Are you in debt? You might think the answer is an obvious yes or no, but the reality isn’t that simple. And even if you’re currently not in debt, you might be headed toward it.
There are warning signs that indicate you might be headed toward debt. Are you having trouble adhering to your budget and paying bills on time? Do you borrow money from family and friends?
Fortunately, there are ways you can avoid falling into debt. And, if you are in debt, there are ways you can escape:
The Impact that Debt has on Your Health
When you avoid or escape debt, you improve your health. Debt is dangerous for your finances and future, of course, but it can also be dangerous to your physical and mental wellbeing.
Debt can cause stress and anxiety, which can cause physical health problems like high blood pressure and weight gain or loss.
Debt-related stress and anxiety can also lead to interpersonal troubles. When you’re stressed or anxious, you may be more likely to argue with your friends, family, and spouse, for instance.
How to Pay Off Debt on Your Own
Fortunately, there are things you can do on your own to repay your debt.

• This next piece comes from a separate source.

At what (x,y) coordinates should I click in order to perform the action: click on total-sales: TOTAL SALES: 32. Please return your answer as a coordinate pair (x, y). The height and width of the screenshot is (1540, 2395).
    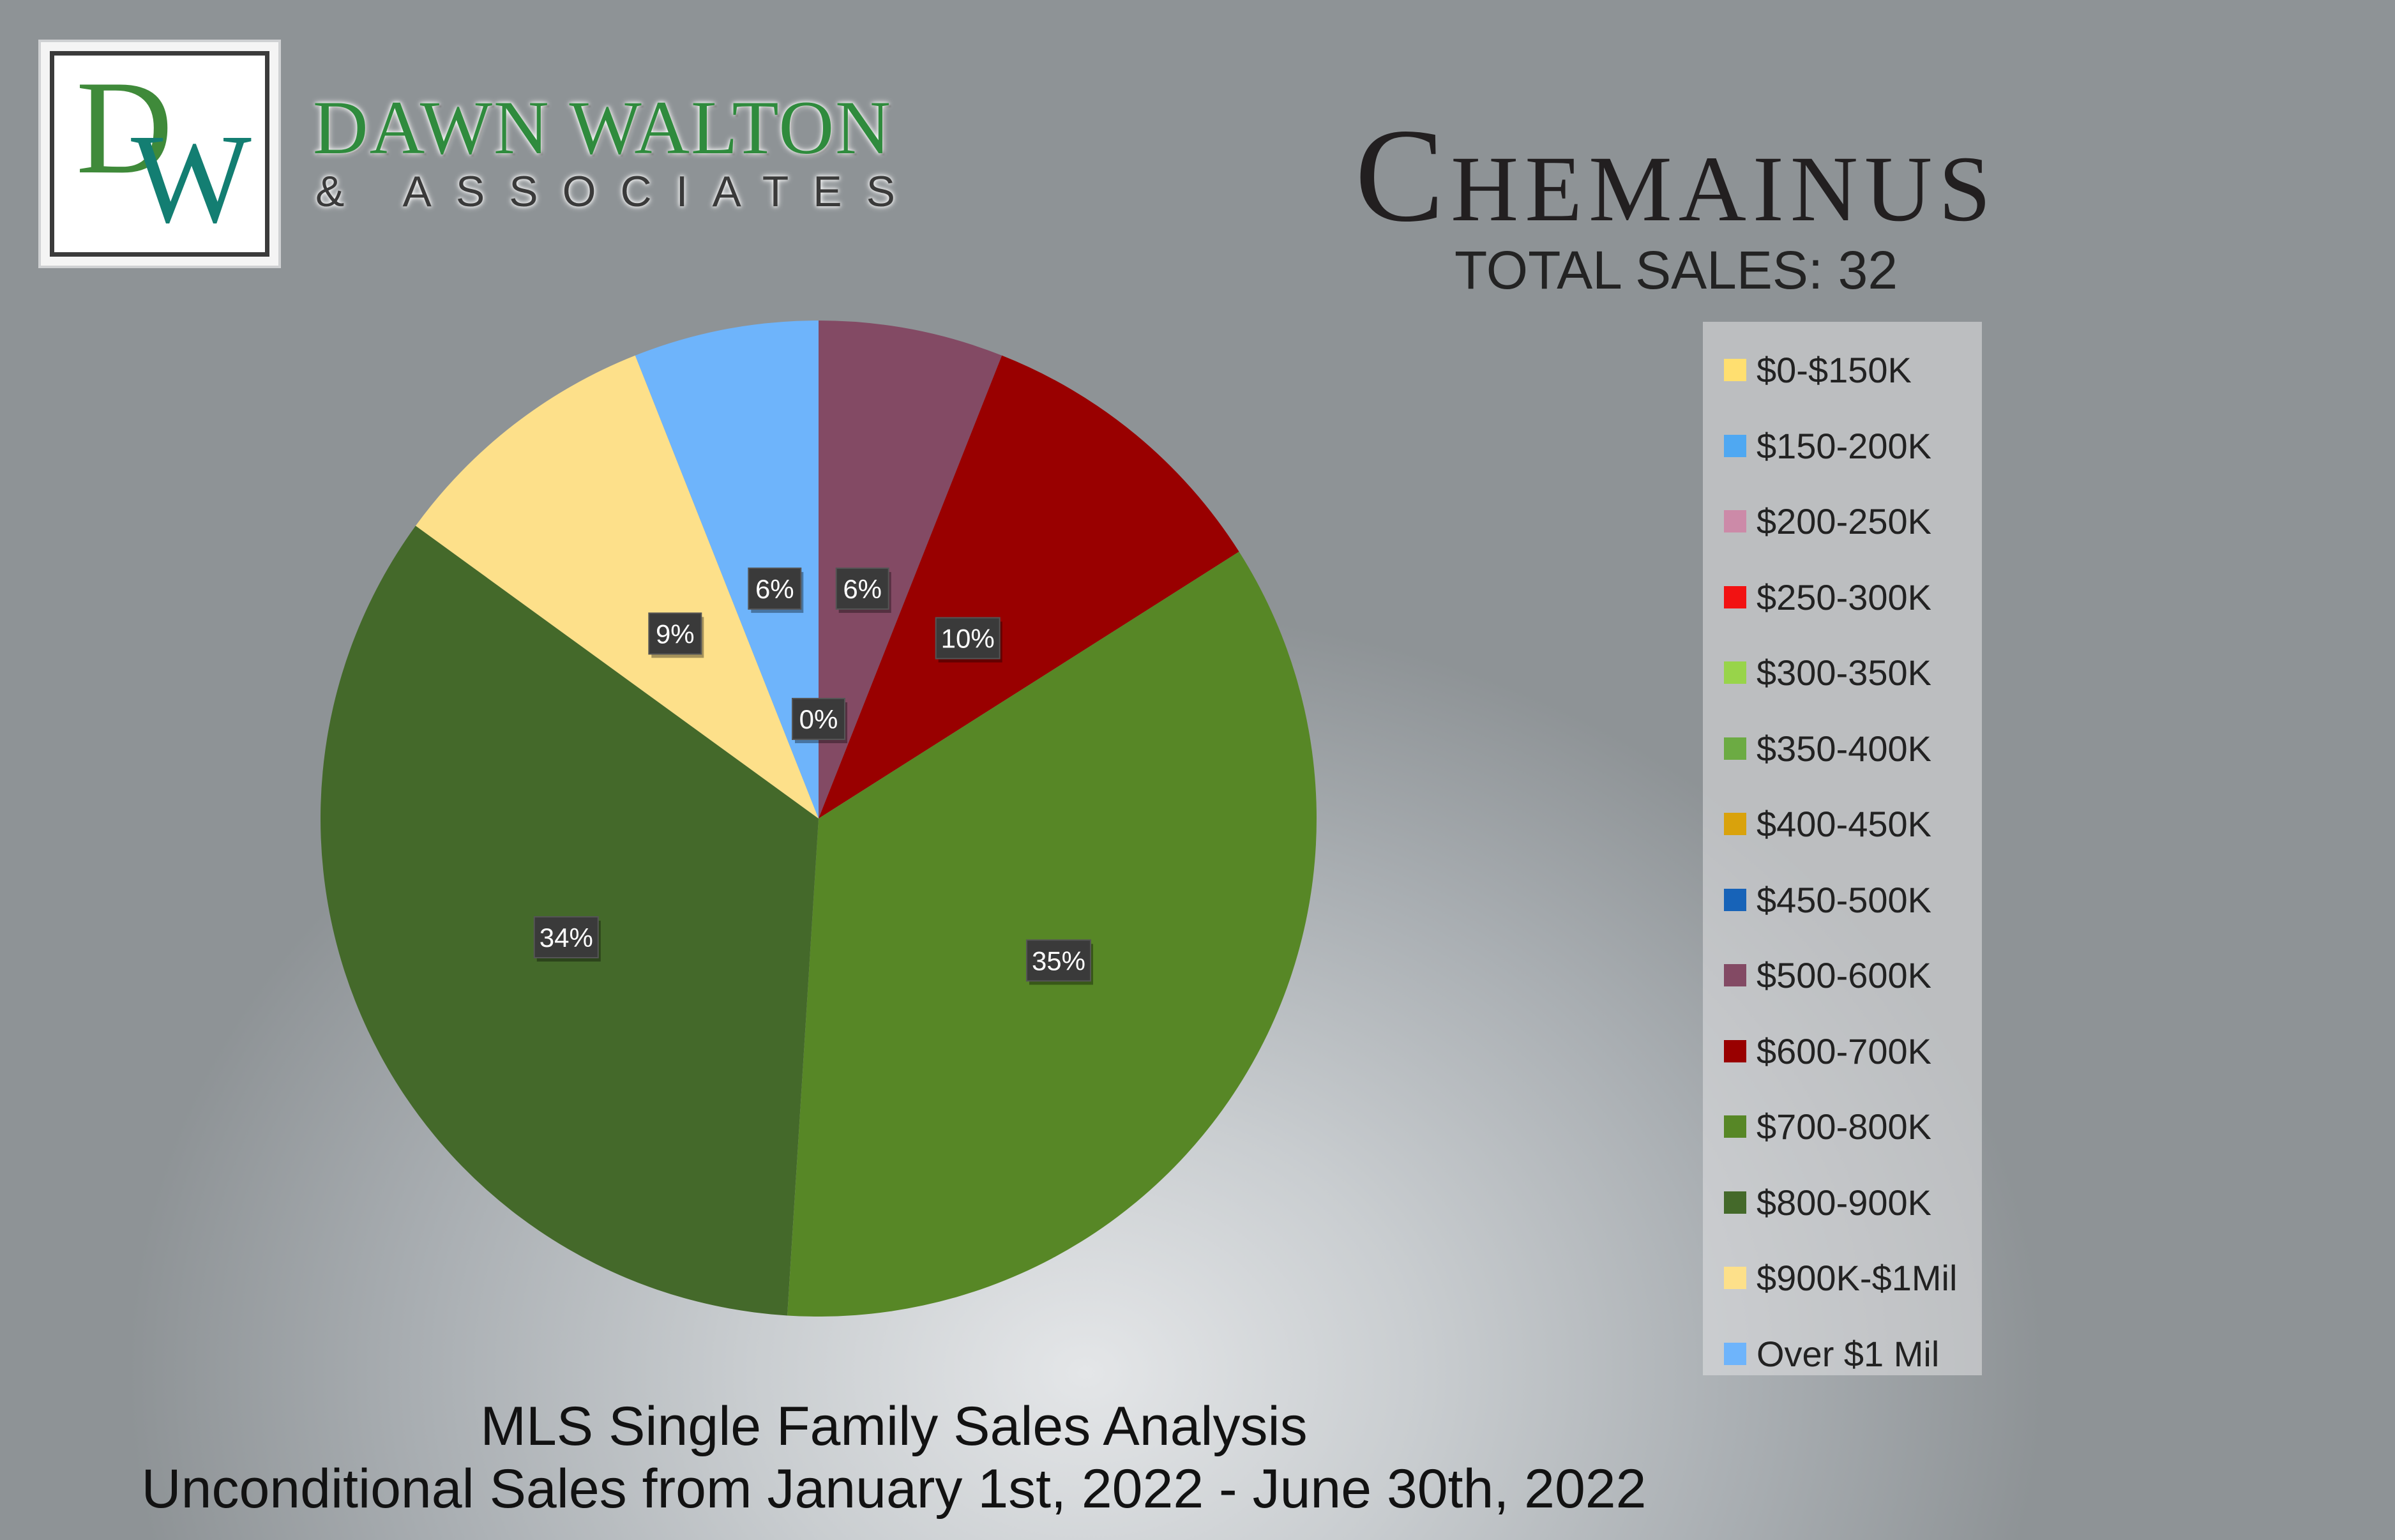
    Looking at the image, I should click on (1676, 270).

Adhering to a budget and maintaining healthy financial habits are two ways to chip away at your debt. There are also more strategic approaches to debt repayment that can help.
For instance, you can put as much money as possible toward paying off your smallest debt and, at the same time, consistently pay off the minimums on your other debts. This method is called the “snowball,” and, depending on your financial situation, it could benefit you in both the short and long term.
Other Debt-Relief Options
There are other debt-relief options that you may not know about. If you qualify for a debt relief program such as a debt consolidation program (DCP), it can help you pay off two or more of your unsecured debt. DCPs are available to anyone who has unsecured debt they would like to pay off.
Another option is obtaining a debt consolidation loan. Keep in mind, however, that to qualify for a debt consolidation loan, you need to have good credit, whereas you don’t need good credit for a DCP.
Other debt-relief options include a consumer proposal, filing for bankruptcy, and registering with a debt settlement service, although the latter has a shady reputation; you should be wary.
DCPs stand apart from the other debt repayment options because when you enroll in a DCP through a non-profit credit counselling agency, you will work with a certified Credit Counsellor.
The job of a certified Credit Counsellor is to offer you an unbiased, confidential assessment of your finances and negotiate with your creditors to consolidate two or more of your unsecured debts into one lower monthly payment. They will also negotiate to stop or significantly reduce the interest on your debts.
Credit Counsellors help their customers develop healthy financial habits, plan for the future near and far, and better understand how money works.
A Certified Credit counsellor is there to guide you through every step of the debt repayment process.
Which Debt Repayment Option is Right for You?
Adhering to a financial budget and maintaining other healthy financial habits can benefit anyone financially, but whether a DCP, a consumer proposal, a debt consolidation loan, or another debt-relief option is right for you depends on your specific financial situation and goals.
What types of debt do you have? Where do you want to be in five years, ten, twenty years? What’s your credit score? Would you like to improve it?
These are some of the questions it’s important you ask yourself when deciding which debt relief option is right for you.
And the right debt relief program won’t just benefit you financially; it may also benefit your health and relationships.